En realidad, la nueva cultura digital universitaria equivale al gobierno digital universitario. Para muestra un botón. Ahora que salió la convocatoria para la promoción de los docentes, éstos subieron a la plataforma todo lo que les pidieron. Pero resulta que “desaparecieron” elementos para su puntaje como artículos publicados en revistas indexadas. A la pregunta de dónde están esas evidencias ya presentadas, la respuesta es que “han de estar perdidas en la nube”. ¿Un “contratiempo” digital? Más bien se trata de la “desaparición forzada” de las evidencias de que el docente tiene todos los merecimientos para acceder a una plaza mejor que la que actualmente ocupa. A esto se reduce la nueva cultura digital universitaria, a la manipulación de toda la información por parte de quien la controla. No hay ni transparencia ni forma de enfrentar el muro del silencio del gobierno digital. Las y los docentes van a tener que ampararse frente a este acto de autoridad que lesiona sin miramientos sus derechos laborales.

Pero regresemos a la sesión del consejo, ¿por qué creen ustedes que se puso a votación todo “en bola”? ¡Porque les “cogieron las prisas”! Mantener la imposición del QR era ya imposible, dadas las protestas estudiantiles, y no podían quedarse sin una alternativa, no de ingreso, sino de control. Así que se inventaron lo de la credencial de identificación digital para “hacerle la vida más fácil” al universitario y que se sienta “re a gusto” con esta “innovadora” credencial propia de la “nueva cultura universitaria”. “¡Estamos a la vanguardia!” Sí, pero a la vanguardia de cómo mantener el control de los universitarios, porque ahora nos cambian la nueva credencial identificadora por la renuncia a nuestros derechos.

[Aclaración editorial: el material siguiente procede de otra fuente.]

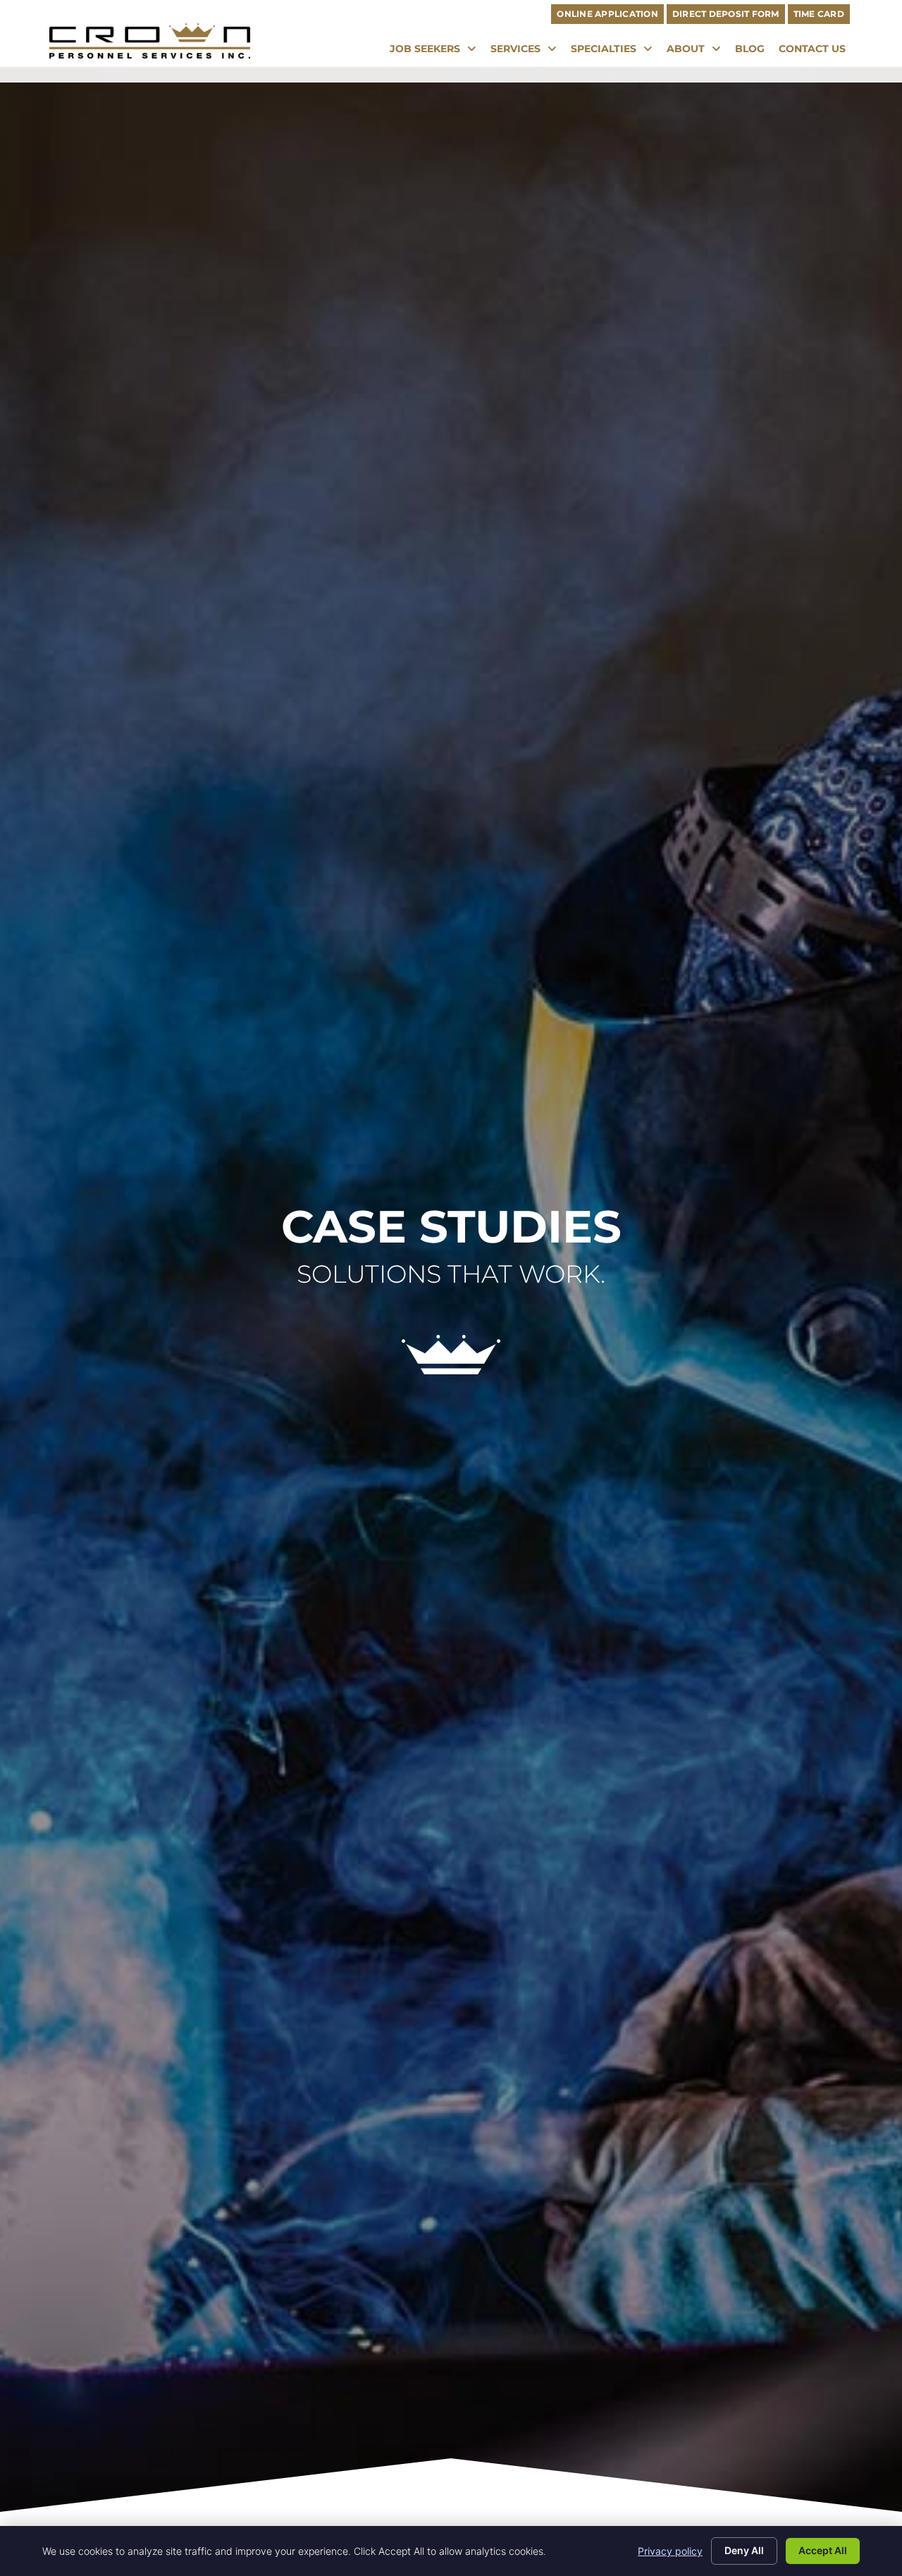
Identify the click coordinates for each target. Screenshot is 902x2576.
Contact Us (816, 52)
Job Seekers (436, 52)
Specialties (615, 52)
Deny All (744, 2550)
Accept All (822, 2550)
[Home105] (451, 1369)
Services (527, 52)
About (697, 52)
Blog (753, 52)
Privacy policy (670, 2551)
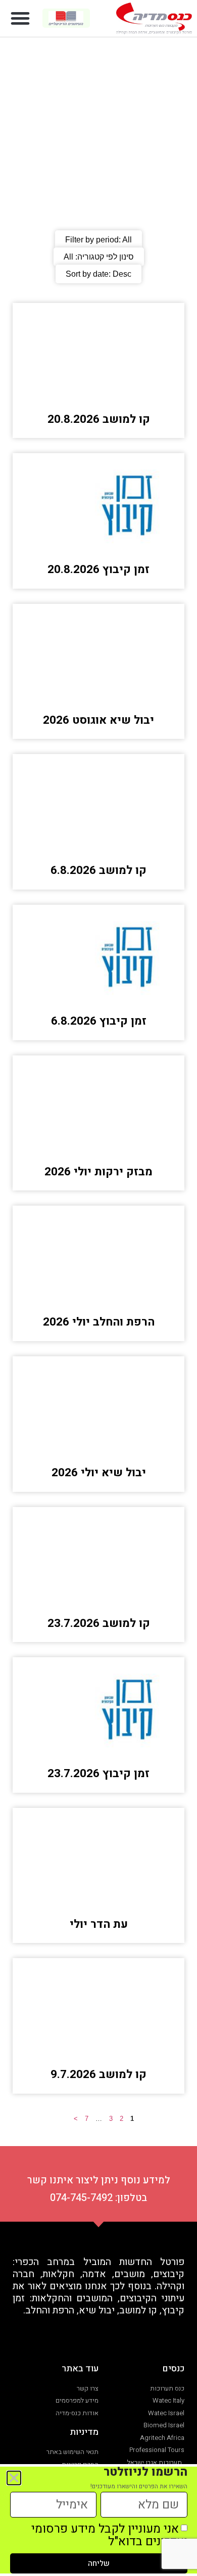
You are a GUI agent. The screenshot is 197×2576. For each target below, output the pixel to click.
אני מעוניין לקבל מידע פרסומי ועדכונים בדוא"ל (109, 2535)
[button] (20, 18)
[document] (98, 1288)
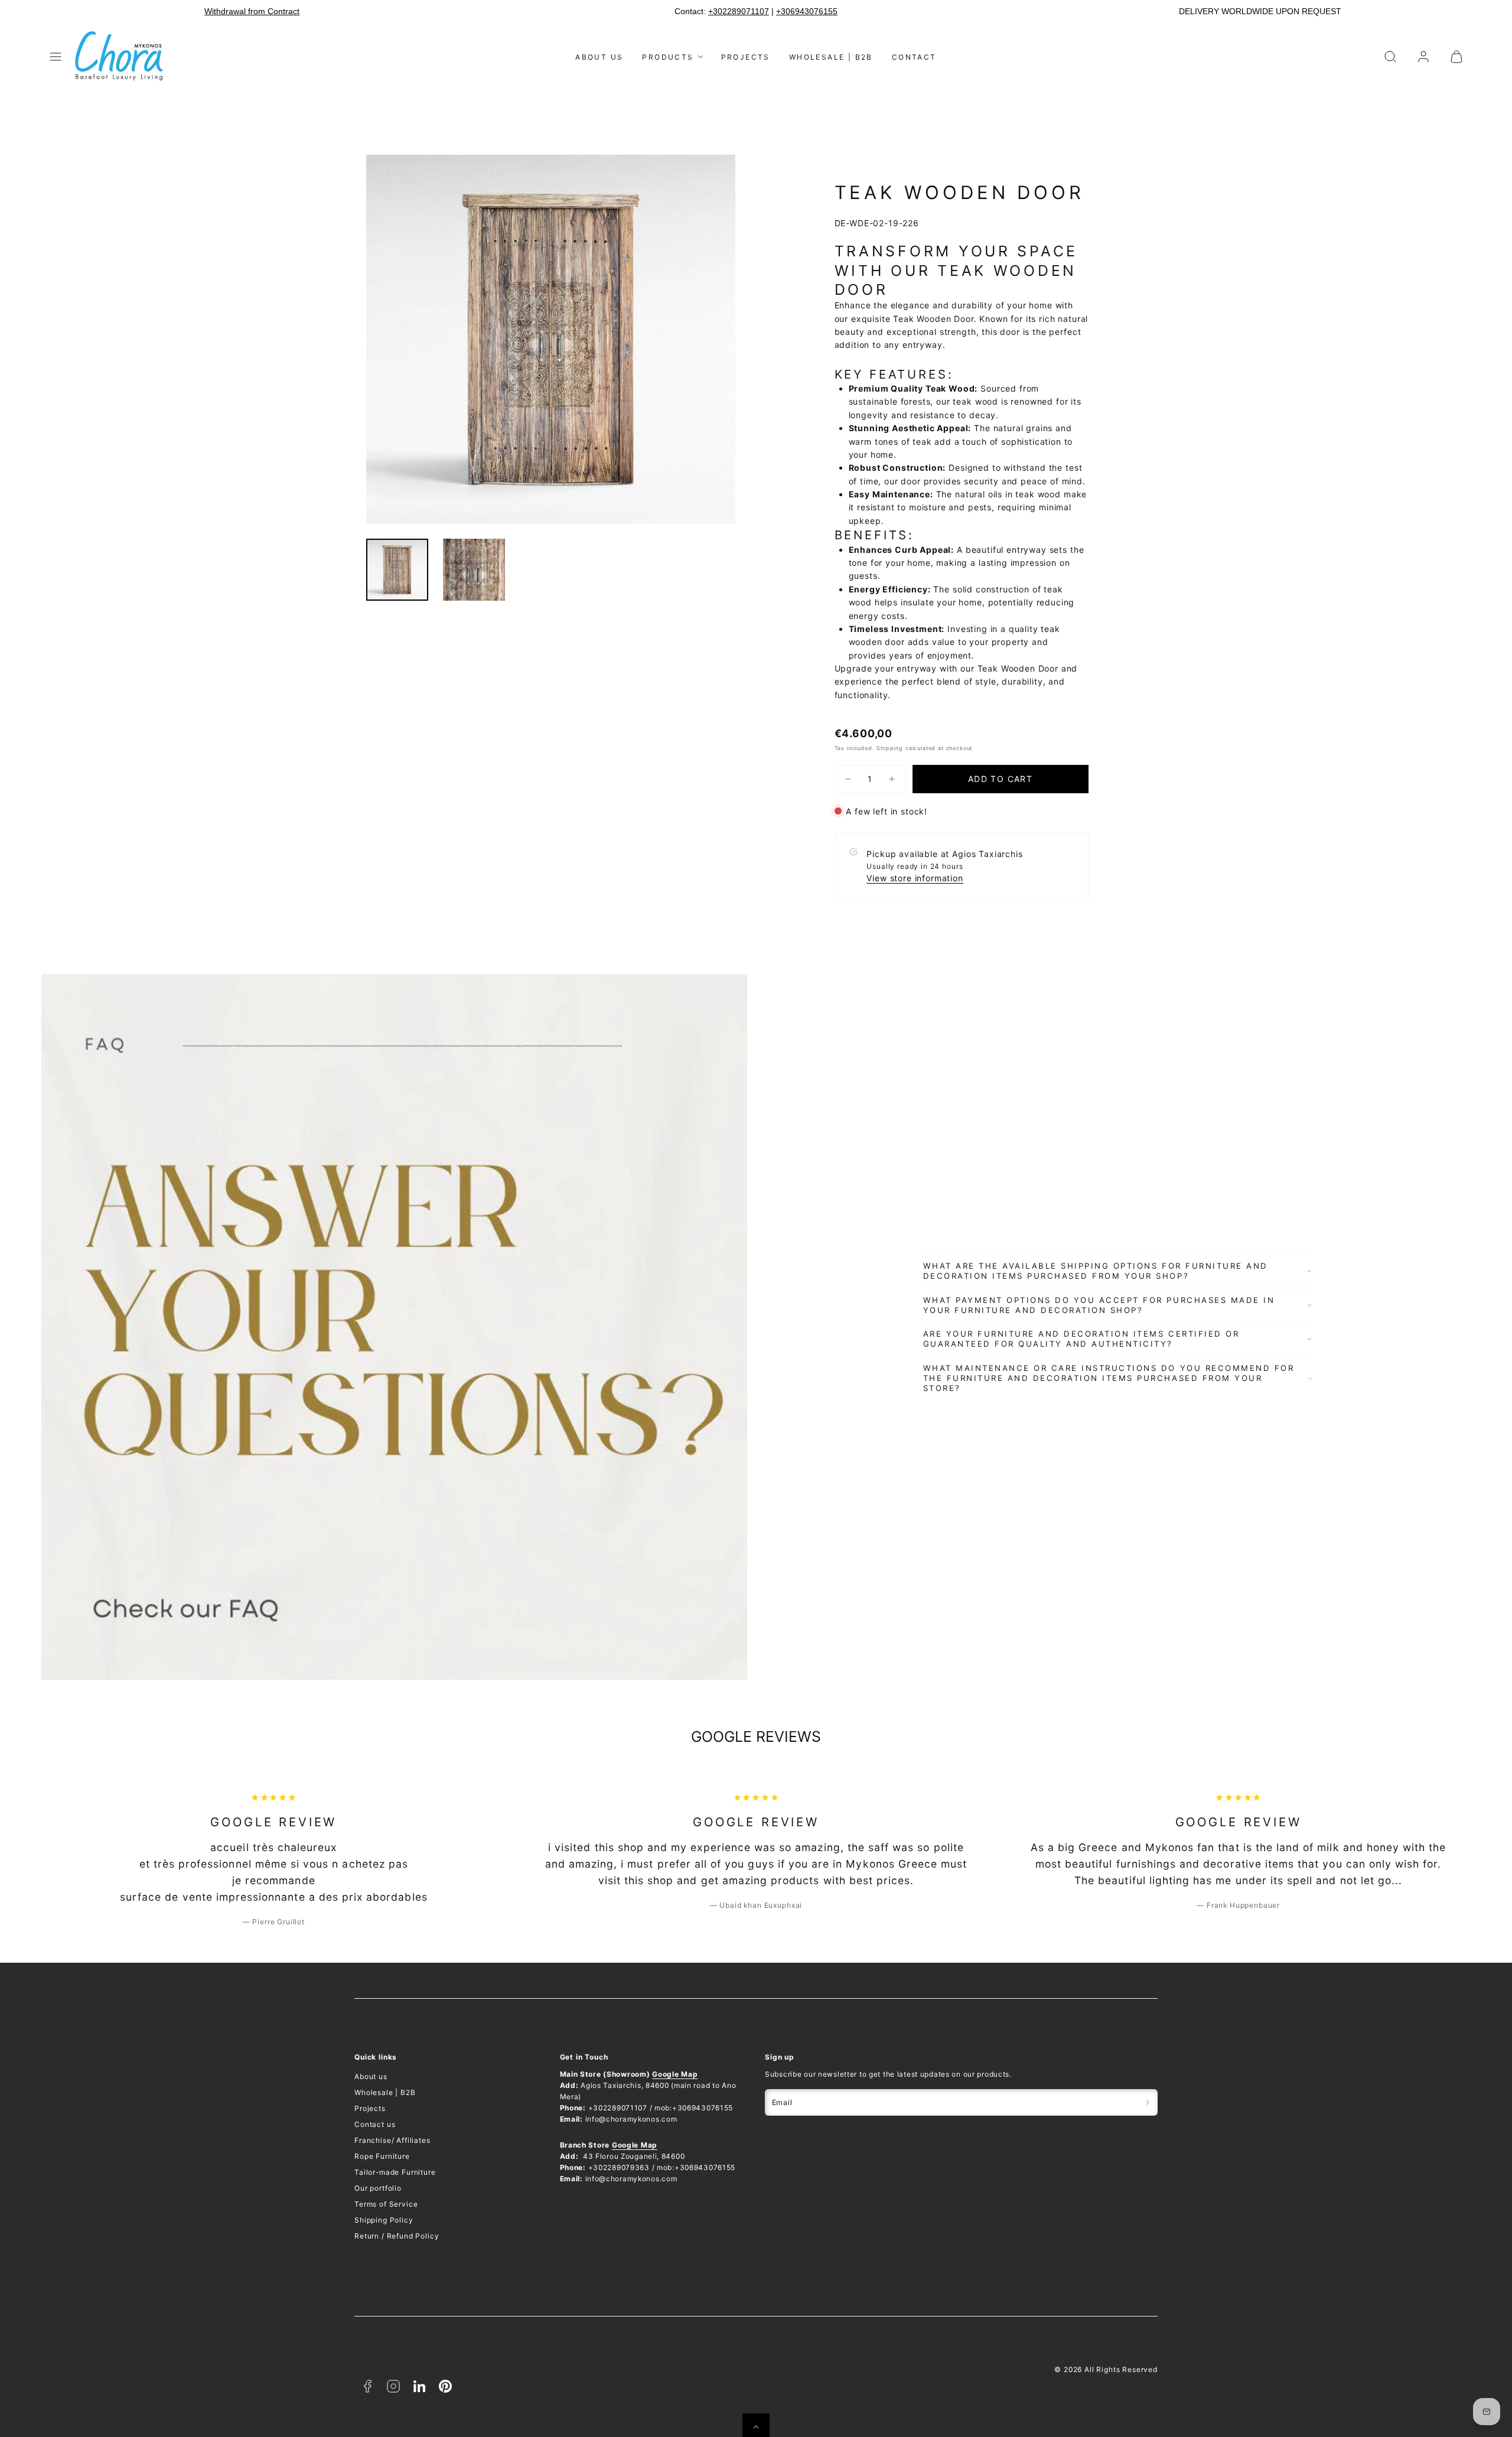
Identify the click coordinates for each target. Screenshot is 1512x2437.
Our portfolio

Ahora pretenden llevar la discusión al terreno de la innovación y de la vanguardia tecnológica cuando ¡no tenemos que presentar ninguna identificación para entrar a nuestra universidad! Lo decimos alto y fuerte. ¡Ninguna universidad pública obliga a sus estudiantes y trabajadores a identificarse para entrar o para gozar de sus servicios! Por eso se llaman públicas, ¿es tan difícil entender esto? Claro que no. Pero la forma en que se desenvolvió el consejo, la falta de claridad sobre lo que se estaba discutiendo, la forma desaseada de poner a votación las propuestas, por cierto, de manera incompleta, porque no se puso a votación la aprobación de los informes presentados. Todo esto nos habla de la necesidad urgente de la administración por mantener una medida de control “aprobada por el órgano máximo de gobierno” de la universidad.

¿No les parece a ustedes de la mayor importancia desenmascarar a esta administración central que de manera taimada y nada inteligente le quiere “dar la vuelta” a la exigencia de los universitarios de defender sus derechos más fundamentales?